- _ASSIGNMENT_:
In the data below, find each line that contains the word "Social" and copy it.
· · ·
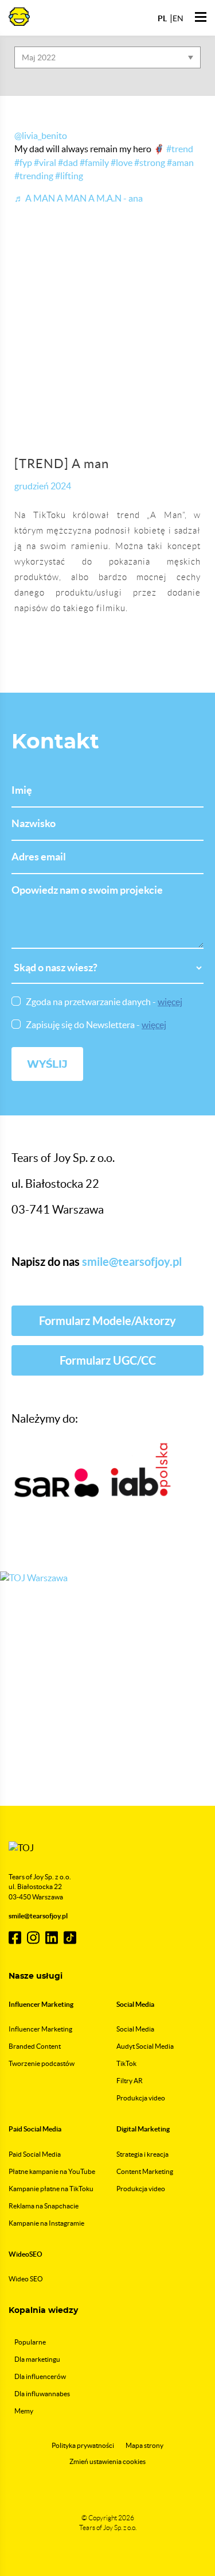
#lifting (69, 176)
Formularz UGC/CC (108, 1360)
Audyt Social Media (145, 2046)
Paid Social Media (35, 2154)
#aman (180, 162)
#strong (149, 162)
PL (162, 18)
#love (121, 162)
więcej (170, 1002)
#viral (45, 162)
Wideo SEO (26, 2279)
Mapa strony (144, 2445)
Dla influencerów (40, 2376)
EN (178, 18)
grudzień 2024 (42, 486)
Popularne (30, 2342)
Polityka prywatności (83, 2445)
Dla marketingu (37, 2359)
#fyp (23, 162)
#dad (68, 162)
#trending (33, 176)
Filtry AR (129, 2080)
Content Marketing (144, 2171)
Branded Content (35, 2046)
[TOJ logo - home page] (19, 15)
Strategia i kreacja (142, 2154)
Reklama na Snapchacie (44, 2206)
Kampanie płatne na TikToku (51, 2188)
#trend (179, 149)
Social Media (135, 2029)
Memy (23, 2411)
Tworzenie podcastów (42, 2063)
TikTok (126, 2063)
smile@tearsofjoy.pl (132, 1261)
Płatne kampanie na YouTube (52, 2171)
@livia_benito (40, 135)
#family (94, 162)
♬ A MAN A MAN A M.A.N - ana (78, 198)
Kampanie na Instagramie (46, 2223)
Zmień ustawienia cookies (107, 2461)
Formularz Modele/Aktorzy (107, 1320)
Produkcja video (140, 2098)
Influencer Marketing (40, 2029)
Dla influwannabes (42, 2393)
· · ·
- _ANSWER BOX_:
Audyt Social Media (145, 2046)
Paid Social Media (35, 2154)
Social Media (135, 2029)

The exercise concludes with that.